THE TASK → Please output exactly the part of the records below that opens with the line containing "Ecoregistros (58, 1485)" and closes with the line containing "[Hardware Factory Store", both lines included, and nothing else.

Saved data entries:
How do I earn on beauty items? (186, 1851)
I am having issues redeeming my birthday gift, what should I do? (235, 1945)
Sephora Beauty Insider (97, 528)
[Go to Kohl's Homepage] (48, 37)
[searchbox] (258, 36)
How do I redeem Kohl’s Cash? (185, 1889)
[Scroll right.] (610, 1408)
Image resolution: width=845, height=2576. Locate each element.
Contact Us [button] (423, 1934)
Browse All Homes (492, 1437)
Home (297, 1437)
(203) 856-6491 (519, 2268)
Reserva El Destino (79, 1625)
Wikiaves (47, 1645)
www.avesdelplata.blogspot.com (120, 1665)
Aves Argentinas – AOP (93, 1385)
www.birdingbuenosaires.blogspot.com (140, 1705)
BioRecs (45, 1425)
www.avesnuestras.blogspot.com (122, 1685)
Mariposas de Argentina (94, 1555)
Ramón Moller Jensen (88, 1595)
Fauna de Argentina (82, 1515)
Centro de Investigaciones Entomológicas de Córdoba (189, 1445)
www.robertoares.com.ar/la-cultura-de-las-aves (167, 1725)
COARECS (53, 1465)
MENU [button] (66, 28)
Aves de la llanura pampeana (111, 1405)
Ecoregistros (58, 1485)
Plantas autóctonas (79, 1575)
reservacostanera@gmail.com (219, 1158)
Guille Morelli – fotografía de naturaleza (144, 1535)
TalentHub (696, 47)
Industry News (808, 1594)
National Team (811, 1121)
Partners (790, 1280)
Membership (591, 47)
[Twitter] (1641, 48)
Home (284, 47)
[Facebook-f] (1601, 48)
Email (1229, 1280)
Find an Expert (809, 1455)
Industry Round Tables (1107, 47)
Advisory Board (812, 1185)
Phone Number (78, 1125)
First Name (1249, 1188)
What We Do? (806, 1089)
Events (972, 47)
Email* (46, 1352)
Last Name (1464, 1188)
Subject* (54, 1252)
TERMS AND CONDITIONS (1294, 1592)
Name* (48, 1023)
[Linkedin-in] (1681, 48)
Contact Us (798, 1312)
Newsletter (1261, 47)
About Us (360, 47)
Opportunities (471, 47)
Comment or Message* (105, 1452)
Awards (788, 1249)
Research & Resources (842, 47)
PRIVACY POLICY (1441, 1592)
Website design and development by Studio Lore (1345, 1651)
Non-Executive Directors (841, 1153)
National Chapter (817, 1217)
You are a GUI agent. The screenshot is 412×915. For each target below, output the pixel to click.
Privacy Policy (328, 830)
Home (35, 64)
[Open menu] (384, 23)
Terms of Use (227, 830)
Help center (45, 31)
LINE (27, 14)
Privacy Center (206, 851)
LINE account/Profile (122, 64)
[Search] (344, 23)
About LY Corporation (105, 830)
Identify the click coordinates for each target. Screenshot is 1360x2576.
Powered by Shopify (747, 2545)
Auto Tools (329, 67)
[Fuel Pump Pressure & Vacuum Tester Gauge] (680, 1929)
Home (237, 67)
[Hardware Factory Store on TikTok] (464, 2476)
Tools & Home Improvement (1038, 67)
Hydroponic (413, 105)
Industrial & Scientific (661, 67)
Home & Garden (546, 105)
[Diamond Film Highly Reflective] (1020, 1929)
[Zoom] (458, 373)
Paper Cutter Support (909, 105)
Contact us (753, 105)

TASK SOLUTION →
Ecoregistros (58, 1485)
Plantas autóctonas (79, 1575)
reservacostanera@gmail.com (219, 1158)
Guille Morelli – fotografía de naturaleza (144, 1535)
TalentHub (696, 47)
Industry News (808, 1594)
National Team (811, 1121)
Partners (790, 1280)
Membership (591, 47)
[Twitter] (1641, 48)
Home (284, 47)
[Facebook-f] (1601, 48)
Email (1229, 1280)
Find an Expert (809, 1455)
Industry Round Tables (1107, 47)
Advisory Board (812, 1185)
Phone Number (78, 1125)
First Name (1249, 1188)
What We Do? (806, 1089)
Events (972, 47)
Email* (46, 1352)
Last Name (1464, 1188)
Subject* (54, 1252)
TERMS AND CONDITIONS (1294, 1592)
Name* (48, 1023)
[Linkedin-in] (1681, 48)
Contact Us (798, 1312)
Newsletter (1261, 47)
About Us (360, 47)
Opportunities (471, 47)
Comment or Message* (105, 1452)
Awards (788, 1249)
Research & Resources (842, 47)
PRIVACY POLICY (1441, 1592)
Website design and development by Studio Lore (1345, 1651)
Non-Executive Directors (841, 1153)
National Chapter (817, 1217)
You are a GUI agent. The screenshot is 412×915. For each target below, output the pixel to click.
Privacy Policy (328, 830)
Home (35, 64)
[Open menu] (384, 23)
Terms of Use (227, 830)
Help center (45, 31)
LINE (27, 14)
Privacy Center (206, 851)
LINE account/Profile (122, 64)
[Search] (344, 23)
About LY Corporation (105, 830)
Identify the click coordinates for each target. Screenshot is 1360x2576.
Powered by Shopify (747, 2545)
Auto Tools (329, 67)
[Fuel Pump Pressure & Vacuum Tester Gauge] (680, 1929)
Home (237, 67)
[Hardware Factory Store on TikTok] (464, 2476)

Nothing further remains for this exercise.